Rezumat
The following article attempts to dismantle the assumptions that the vertical comparative methods, especially those using a bottom-up approach, from national to international level, are surrounded by intricacies related to the internalization of international norms, in the context in which the contemporary administrative and legislative measures tend to be divided into two categories: (a) those related to the State’s economic intervention (public policy of direction) and (b) those pertaining to the protective and anticipatory legal intervention (public policy of protection). The fundamental issue that needs to be addressed is whether it is possible to refine the concept of longitudinal comparative approach, correlated to the intrinsic elements of traverse comparative approaches of contemporary Consumer Law.

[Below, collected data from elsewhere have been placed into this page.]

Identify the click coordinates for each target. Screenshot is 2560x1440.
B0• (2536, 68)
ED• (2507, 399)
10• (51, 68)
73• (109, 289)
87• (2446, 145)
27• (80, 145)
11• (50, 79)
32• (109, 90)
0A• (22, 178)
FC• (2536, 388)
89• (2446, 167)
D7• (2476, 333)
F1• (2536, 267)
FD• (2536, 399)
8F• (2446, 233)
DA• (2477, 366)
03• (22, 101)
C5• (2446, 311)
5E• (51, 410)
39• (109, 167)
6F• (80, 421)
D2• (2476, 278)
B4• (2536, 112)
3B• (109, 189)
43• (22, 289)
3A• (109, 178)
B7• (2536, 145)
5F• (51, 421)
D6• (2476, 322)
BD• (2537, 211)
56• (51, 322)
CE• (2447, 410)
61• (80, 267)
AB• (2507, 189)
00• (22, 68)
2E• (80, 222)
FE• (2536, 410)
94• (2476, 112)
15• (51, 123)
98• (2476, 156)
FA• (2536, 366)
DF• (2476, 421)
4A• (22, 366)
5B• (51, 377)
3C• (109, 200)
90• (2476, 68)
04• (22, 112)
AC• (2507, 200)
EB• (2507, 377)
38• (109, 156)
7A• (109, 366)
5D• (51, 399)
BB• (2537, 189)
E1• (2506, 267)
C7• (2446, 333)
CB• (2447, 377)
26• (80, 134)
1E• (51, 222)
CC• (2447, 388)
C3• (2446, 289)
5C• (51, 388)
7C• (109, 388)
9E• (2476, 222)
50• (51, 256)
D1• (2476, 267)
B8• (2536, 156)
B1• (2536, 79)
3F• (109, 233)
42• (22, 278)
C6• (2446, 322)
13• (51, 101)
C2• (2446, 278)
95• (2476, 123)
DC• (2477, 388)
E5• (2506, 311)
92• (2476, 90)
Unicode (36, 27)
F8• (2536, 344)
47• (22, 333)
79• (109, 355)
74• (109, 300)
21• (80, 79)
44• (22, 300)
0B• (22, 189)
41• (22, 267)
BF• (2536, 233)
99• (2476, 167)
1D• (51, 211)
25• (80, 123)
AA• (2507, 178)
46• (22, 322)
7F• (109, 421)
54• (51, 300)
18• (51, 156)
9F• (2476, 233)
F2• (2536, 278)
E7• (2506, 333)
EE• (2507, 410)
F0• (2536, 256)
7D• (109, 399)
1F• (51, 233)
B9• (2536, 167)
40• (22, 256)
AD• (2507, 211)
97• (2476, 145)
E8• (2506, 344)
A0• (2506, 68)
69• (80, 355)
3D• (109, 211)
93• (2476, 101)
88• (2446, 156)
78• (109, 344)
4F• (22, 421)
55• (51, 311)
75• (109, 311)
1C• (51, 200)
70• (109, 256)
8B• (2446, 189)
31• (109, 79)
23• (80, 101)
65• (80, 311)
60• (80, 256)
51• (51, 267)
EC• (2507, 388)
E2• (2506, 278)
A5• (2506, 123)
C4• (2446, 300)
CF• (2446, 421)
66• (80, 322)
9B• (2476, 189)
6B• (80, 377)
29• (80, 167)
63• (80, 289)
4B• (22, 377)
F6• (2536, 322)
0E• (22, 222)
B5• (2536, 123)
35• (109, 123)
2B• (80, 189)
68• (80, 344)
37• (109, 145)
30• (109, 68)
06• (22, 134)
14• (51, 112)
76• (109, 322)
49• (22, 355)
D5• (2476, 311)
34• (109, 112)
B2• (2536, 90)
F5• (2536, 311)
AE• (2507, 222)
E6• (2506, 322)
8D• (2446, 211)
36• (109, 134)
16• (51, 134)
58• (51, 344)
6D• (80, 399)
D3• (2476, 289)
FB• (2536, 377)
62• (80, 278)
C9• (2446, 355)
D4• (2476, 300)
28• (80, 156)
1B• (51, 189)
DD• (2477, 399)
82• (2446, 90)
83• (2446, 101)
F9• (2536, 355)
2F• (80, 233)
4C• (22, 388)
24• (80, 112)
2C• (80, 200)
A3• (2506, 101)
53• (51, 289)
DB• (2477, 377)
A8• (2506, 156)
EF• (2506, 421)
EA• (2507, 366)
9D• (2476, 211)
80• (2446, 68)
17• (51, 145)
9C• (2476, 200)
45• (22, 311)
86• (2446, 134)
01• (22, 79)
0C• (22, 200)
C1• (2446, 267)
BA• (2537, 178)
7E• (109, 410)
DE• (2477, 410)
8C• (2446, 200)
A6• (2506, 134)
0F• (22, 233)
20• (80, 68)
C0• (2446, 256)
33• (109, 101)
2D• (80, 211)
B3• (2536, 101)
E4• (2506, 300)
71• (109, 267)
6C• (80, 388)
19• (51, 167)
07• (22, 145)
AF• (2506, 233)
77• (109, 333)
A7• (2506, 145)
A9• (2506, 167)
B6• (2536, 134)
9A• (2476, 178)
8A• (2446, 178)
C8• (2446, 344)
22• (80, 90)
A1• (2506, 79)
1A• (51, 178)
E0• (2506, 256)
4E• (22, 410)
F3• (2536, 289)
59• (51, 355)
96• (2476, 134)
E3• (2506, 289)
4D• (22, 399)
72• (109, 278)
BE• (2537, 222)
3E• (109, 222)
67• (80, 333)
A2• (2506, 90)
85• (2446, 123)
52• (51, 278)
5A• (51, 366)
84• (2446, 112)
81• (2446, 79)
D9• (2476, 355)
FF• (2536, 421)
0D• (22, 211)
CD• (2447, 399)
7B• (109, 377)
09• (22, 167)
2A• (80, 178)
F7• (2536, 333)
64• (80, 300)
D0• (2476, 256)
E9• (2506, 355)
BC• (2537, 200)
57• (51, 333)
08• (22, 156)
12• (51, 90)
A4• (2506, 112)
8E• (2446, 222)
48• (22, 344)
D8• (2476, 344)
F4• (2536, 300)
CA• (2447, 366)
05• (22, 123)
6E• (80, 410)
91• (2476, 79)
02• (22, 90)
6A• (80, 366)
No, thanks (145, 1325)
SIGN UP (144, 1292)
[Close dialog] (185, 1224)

Furthermore, there is a contrast to be marked between longitudinal comparison, based on analogies which are made between legal systems of the past, in order to extract essential features valuable in the approaching of contemporary legal order and, in an antagonistic manner, the traverse comparative approach of Consumer Law which valorises the main trends of contemporary legal orders, while simultaneously approaching features from several contemporary legal systems. Several studies have been focusing on the problematic of horizontal/vertical comparative methodology, as well as to the intricacies characterizing the longitudinal/traverse comparative approaches of Consumer Law; nevertheless, there is space left for investigating the extent to which vertical comparative methodology represent an adequate means to deliver accurate information on legal transplants and conceptual trends in national legal orders related to the number of the compared legal systems, both from the angle of bilateral comparative law, while the comparison is carried out as a dichotomy of two legal systems, as well as from the perspective of multilateral comparative law, when the comparison takes place between more than two legal systems, using a variable-oriented approach. As an explanatory example of vertical comparative approaches of Consumer Law, we will use the comparative analyses at national level on the judicial meaning of the notion of mandatory rules and the various degrees in the extent to which a mandatory rule must be applied through the means of consumer legal protection. Secondly, vertical comparative approaches are also helpful in investigating the national ‘absorption’ of specific regulations on the professionals’ pre-contractual liability, which takes shape in all the cases where the professional – consumer relationship implies the duty of transparency.